Une tribune de scientifique aurait même été publiée dans Nature, considérent ce concept d' "équivalence substantielle" comme pseudo-scientifique allant jusqu'à peu scientifiquement le qualifier de "jugement com- mercial et scientifique se présentant sous une mascarade scientifique3". (p.80)

Les effets secondaires

Les fameux effets secondaires. Hansen propose toute une partie sur le sujet en dissimulant le fait que les OGM sont sujets à autorisation de mise sur le marché.

On note que si beaucoup de pseudo-écologistes se limitent à une critique agricole, ici il vise le domaine médical. (p.80)

Dénigrement basique

Il reproche même à une plante d'avoir produit un composant autre que celui qu'elle était censée produire. (p.83) Et alors ? Ca ne marche pas, donc on ne fait pas, où est le danger ?

C'est une stratégie récurrente en pseudo-écologie, de reprocher tous les échecs possibles à une technologie, même ceux qui ont été faits dans le cadre de recherches.

On retrouve l'accusation de diffusion les résistances antibiotiques en raison de l'utilisation d'un gène marqueur de résistance antibiotique dans la conception des OGM. (p.87-88)

Association OGM et pesticides

Classique, on retrouve l'association entre OGM résistants aux herbicides et producteurs de ces derniers. (p.91)

Relevons une manipulation très habile :

"Du Pont, Monsanto et Novartis sont les trois premiers semenciers mondiaux. Du fait de cette monopolisation de l’industrie des semences par les plus grandes transnationales agrochimiques [...]."

Or, le marché des semences est très fragmenté, il y a de nombreux acteurs. En présentant les producteurs d'OGM comme "premiers semenciers", ils cachent ce fait et peuvent prétendre qu'il y a une "monopolisation de l'industrie des semences".

Ensuite, ils dénigrent les OGM "Bt". Ils lui reprochent de créer des "résistances génériques", qui augmenteraient la dangerosité des pesticides nécessaires ; que la toxicité, qu'on ne "connaîtrait pas" sur les organismes non-cibles "pourrait causer une rupture écologique". (p.91-95)

Ils dénigrent ensuite les OGM de résistance aux virus, au motif que les gènes viraux pourraient "créer des combinaisons génétiques virales nouvelles pouvant s'avérer encore plus dangereuses."

Puis, le risque de propagation des OGM. (p.97-100)

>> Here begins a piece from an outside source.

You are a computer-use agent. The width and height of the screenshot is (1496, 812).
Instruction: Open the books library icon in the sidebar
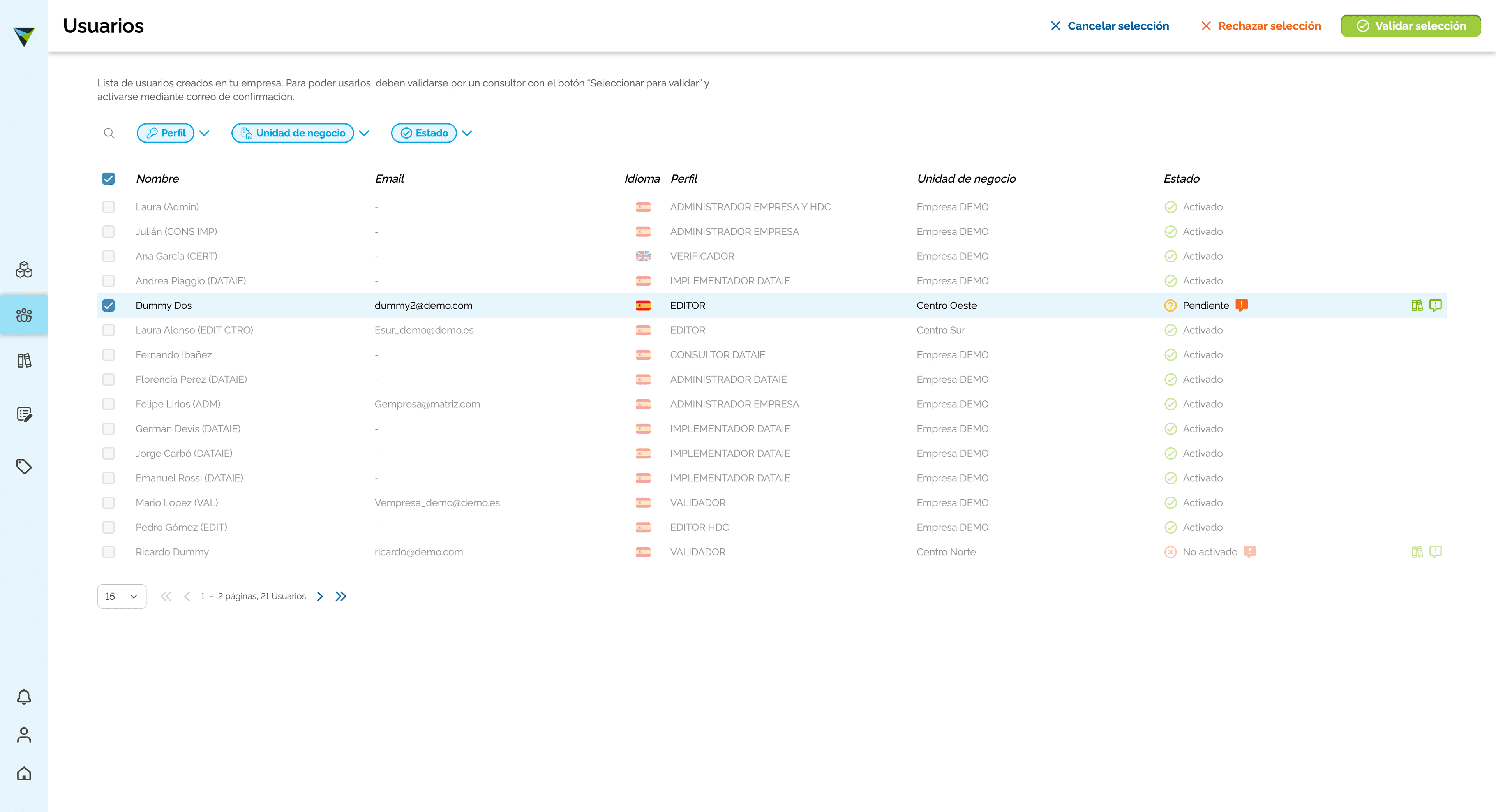(24, 361)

L'auteur se prévaut du livre "Silent Spring", qui a sans doute été l'un des livres les plus impactants et l'un des premiers sur l'écologie. Prédisant un "printemps silencieux" dès 1968, on attend toujours sa prédiction.

Notons ce passage, trahissant le luddisme de l'auteur :

Un paradoxe de la science est que lorsque survient quelque chose de nouveau — comme la technologie radicalement nouvelle des chimères génétiques ou un phénomène inouï comme le prion —, c’est-à-dire au moment où les interrogations sont les plus brûlantes, elle ne peut rien en dire avant longtemps, parfois des décennies, et que si la science se prononce elle a toutes les chances de se tromper.